Cece (10) is an artist too.



Students at three Boulder schools were asked to create the design for a banner that answered the questions: What do you do to lift your spirits? To keep you connected and happy? What brings you joy?

The best 40 designs would be printed as large scale banners and hung up on Boulder's main shopping street. Cece's was one of those chosen, and I am so, so proud of her.




She loves cats and Japanese food.

And here is the banner hanging on Pearl Street. 




I'll be there in 3 weeks and I can't wait to go and see it with her. 

We'll be wearing warm coats.

Monday, February 06, 2023

A quiet week

It has been a quiet week at Hepworth Towers, apart from the chainsawing and chopping of wood. Dave has been ‘processing’ the tree he chopped down. He’s been stacking it too. Boy he works hard. We now have enough for next winter. Let's just hope they don't ban wood burning stoves before then.







I, meanwhile, have been working on a still life which I am not yet happy to show you. It’s been a tough one to get right and while struggling with a particular section of it I got so fed up I put it in one side, thinking  I’ll paint something fun, something just for me. Why on earth did that thought run through my head? I’m free to paint whatever I like. 

So I began on another painting of my gorgeous pandemic quilt. I’m fascinated by the shapes and shades it makes when it’s rumpled. And of course I’m wild about the colours.





I'll finish the still life in a couple of days.

I've begun 'work' on the forms for lasting power of attorney. The most complicated bit seems to be getting the signatures signed from the right people in the right order, and working out who can be witnesses. Strangely, this latter requirement varies from signature to signature.

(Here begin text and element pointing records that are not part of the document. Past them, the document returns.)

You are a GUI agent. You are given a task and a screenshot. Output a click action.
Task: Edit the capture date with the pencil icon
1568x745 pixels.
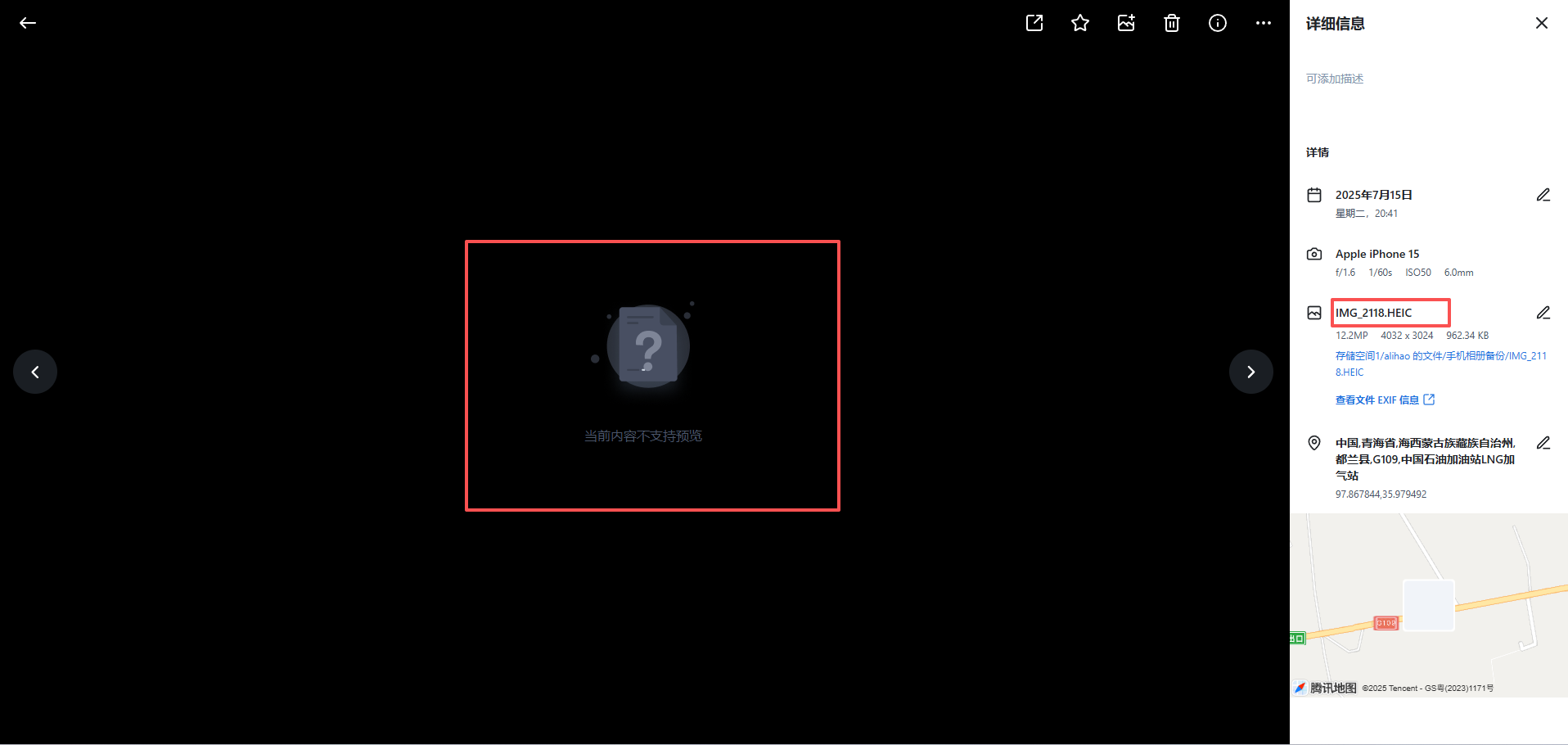[x=1543, y=194]
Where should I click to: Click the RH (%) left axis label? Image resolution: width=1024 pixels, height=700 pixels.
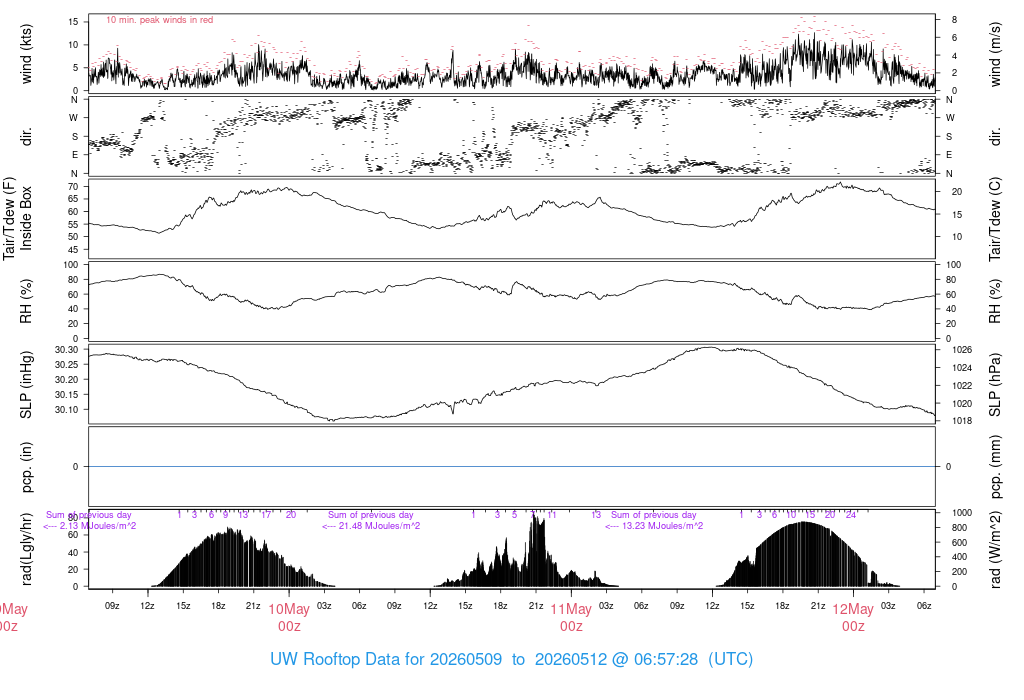26,301
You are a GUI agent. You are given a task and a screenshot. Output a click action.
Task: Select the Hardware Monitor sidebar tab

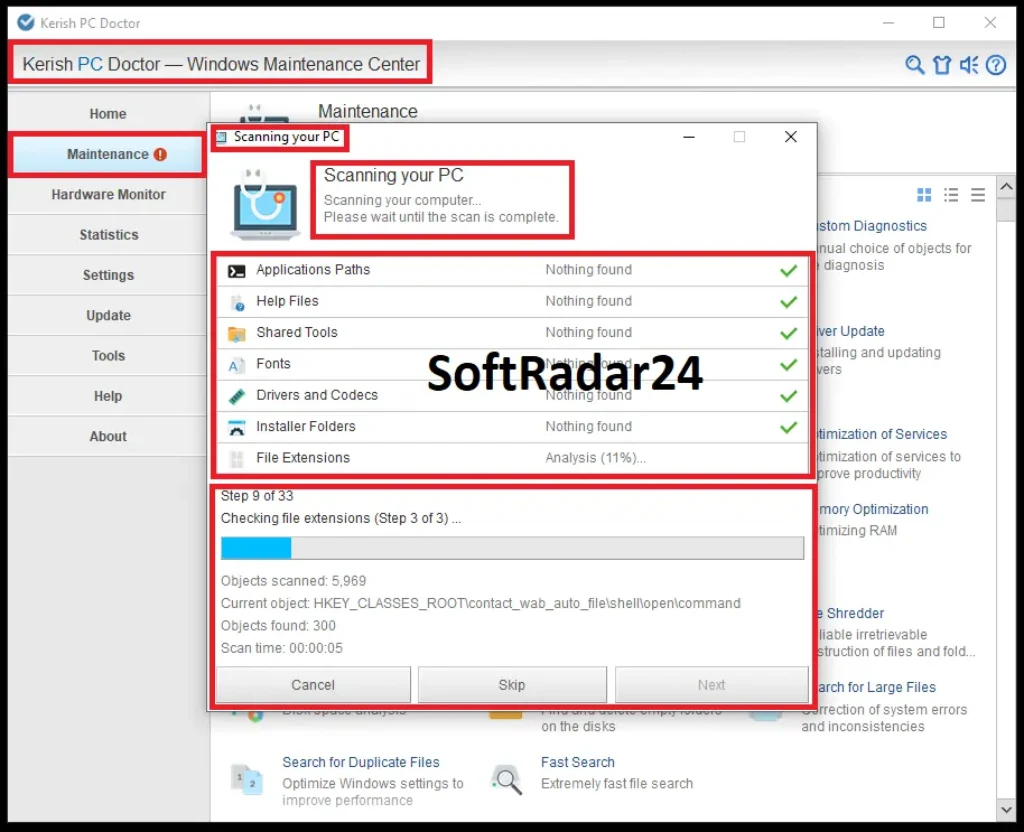[108, 195]
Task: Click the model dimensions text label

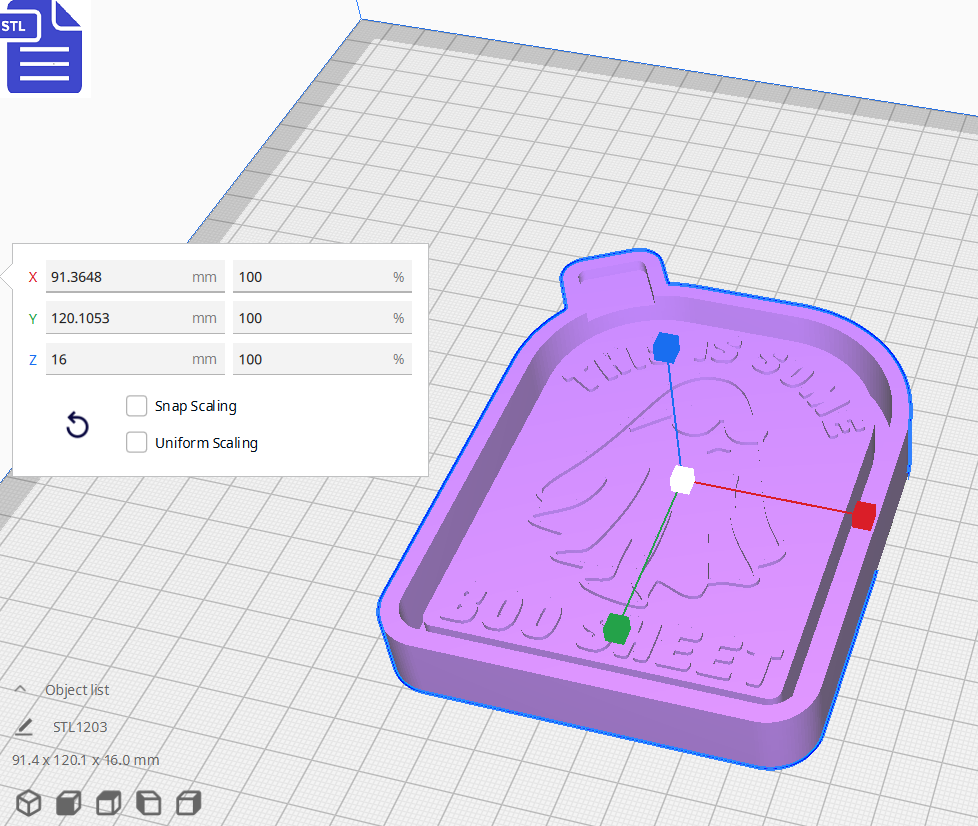Action: (85, 760)
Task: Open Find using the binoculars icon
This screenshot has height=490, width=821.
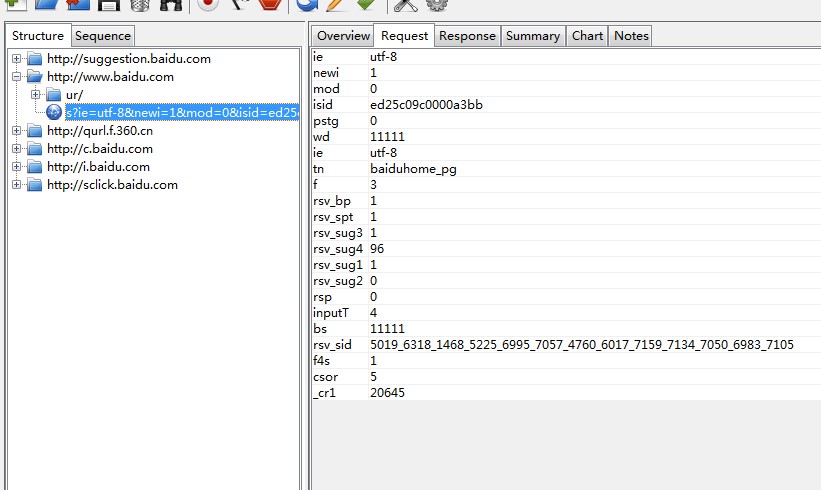Action: (171, 4)
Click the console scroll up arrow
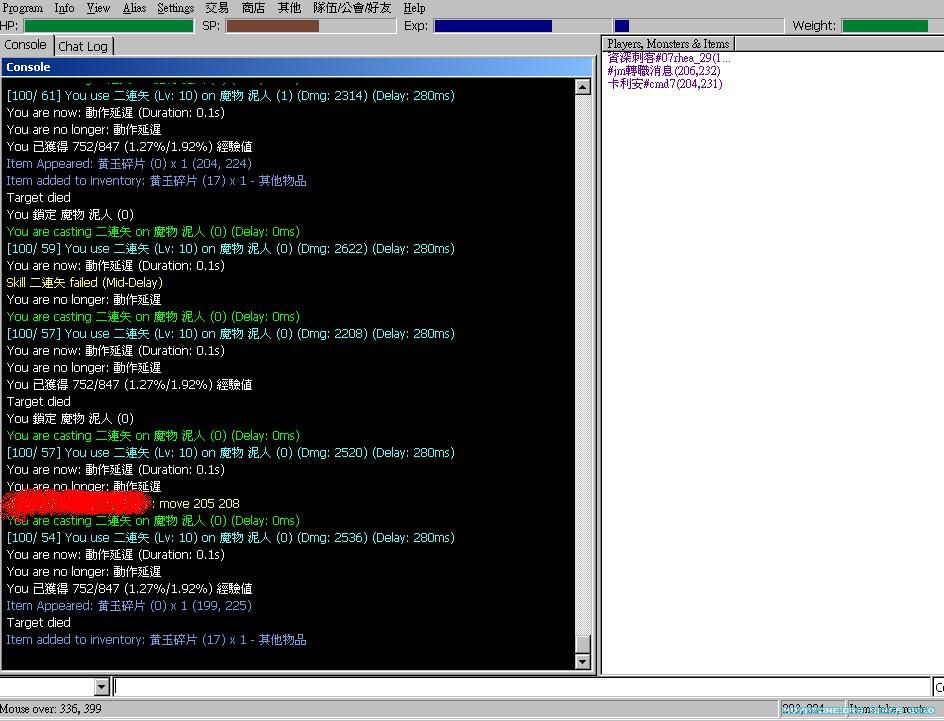The image size is (944, 721). coord(583,87)
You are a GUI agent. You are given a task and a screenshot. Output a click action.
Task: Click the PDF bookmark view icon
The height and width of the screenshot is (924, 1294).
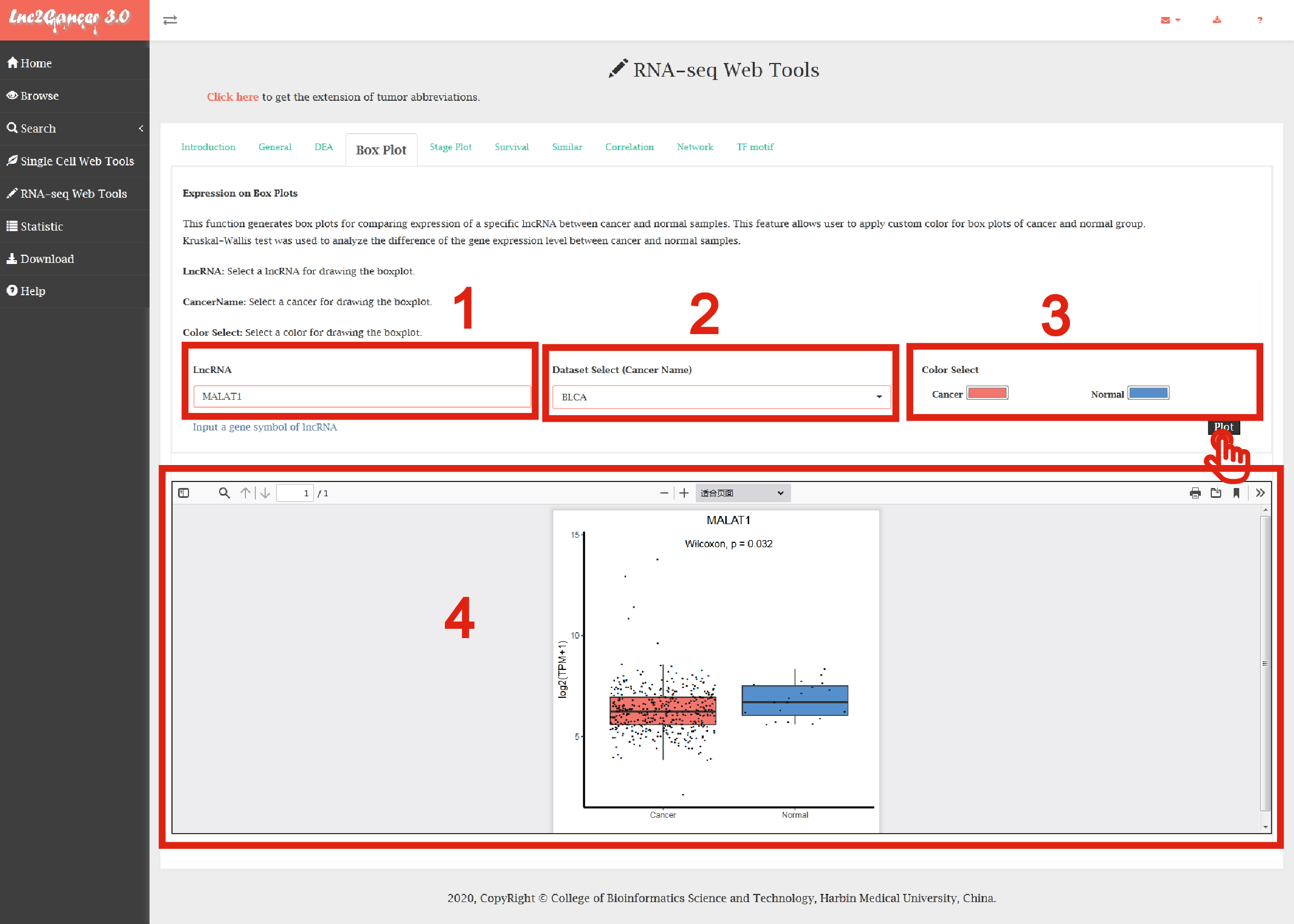1236,493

One highlight of the week was my new granddaughter smiling at me for the first time. She went on her first demo with her mother, the lovely Jaine. There’s so much to protest about and you can’t start too young. 

With widespread newspaper coverage of Happy Valley this month, and speculation about the final episode, I’ve felt left out. Sally Wainwright is a stonking writer and yet I have not watched HV because I know the drama has been brutal and I can’t do brutal. Then yesterday on FaceTime Isaac mentioned they’d all been watching something on Netflix called Wednesday, so I asked Lux (12) about it but she said “It’s not suitable for you, Sue. It’s too gory.” 

I’ve just looked it up and Wiki says it’s a coming-of-age supernatural comedy horror. Well, if it’s reached the stage when the girls’ TV tastes don’t overlap with mine, I’ll have to wait until I can watch Paw Patrol and Bluey with the new little granddaughter who cannot be named. 

This week I'm going to a preview of an exhibition in Sheffield in which one of my paintings figures. Guess what? It's one of my patchwork quilt.